It is a good idea to back up the data and redo log entries from the data and log areas of your database instance to data carriers on a regular basis.
If the database instance breaks down due to a hardware defect or a logical error, you can restore the database instance to a consistent state by importing the data and log entries that have been saved in the backups.
If you have a lot of data to import, restoring the database instance can take a long time. Because restoring is done in the ADMIN operational state, the database instance is not available while the restore is ongoing. For information about how to make the database instance available for users more quickly, see the Replication and High Availability section.
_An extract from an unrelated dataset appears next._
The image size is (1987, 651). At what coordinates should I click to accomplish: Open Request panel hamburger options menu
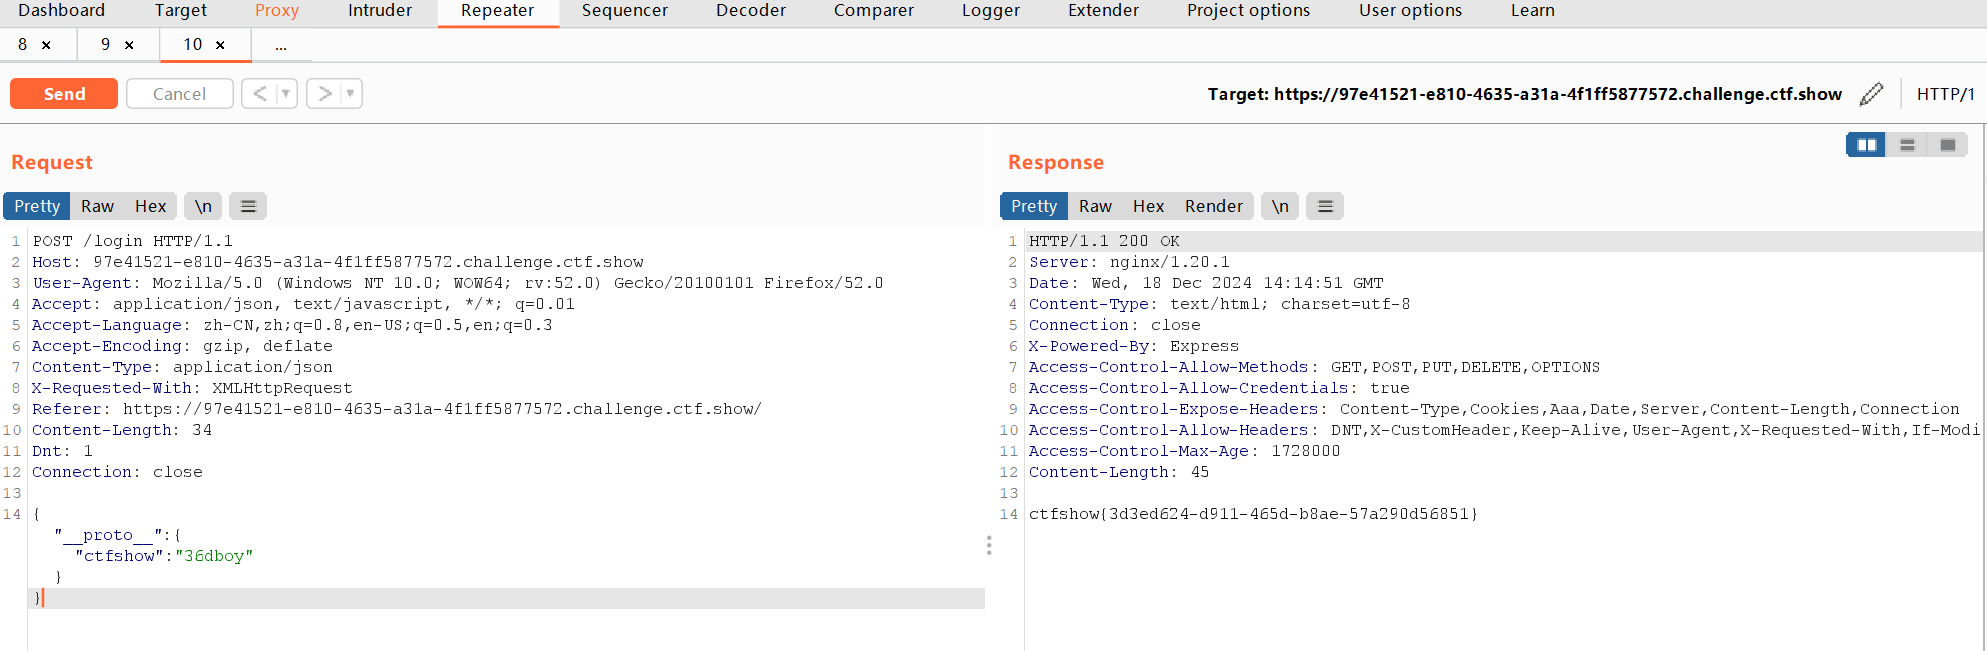click(248, 206)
You use the Database Manager for backing up and restoring. The Database Manager supports the use of backup tools from other providers.
1. You make a plan of when you want to perform which backups.
We recommend that you test backing up and restoring on a test computer before starting your production system.
2. You define backup templates.
3. You back up the data and redo log entries regularly during normal database operation. Backups can be done in the ONLINE operational state, so the database instance is available for users during the backup.
You can use the Database Manager to back up to data carriers on a remote computer, and use these backups to restore a database instance, see Backing Up and Restoring Data with Remote Computers.
You can use the backups you created on the Microsoft Windows operating system on UNIX and Linux operating systems, and vice versa.
Data exported with the Loader database tool is not a data backup. The data may not be consistent and is not suitable for restoring a database instance.
4. Check if the database instance carried out the backup successfully.
5. You can use data carriers of the type file for log backups. You should archive the backup files that result from these log backups at regular intervals.
6. Using data and log backups, you can restore the database instance after a system breakdown.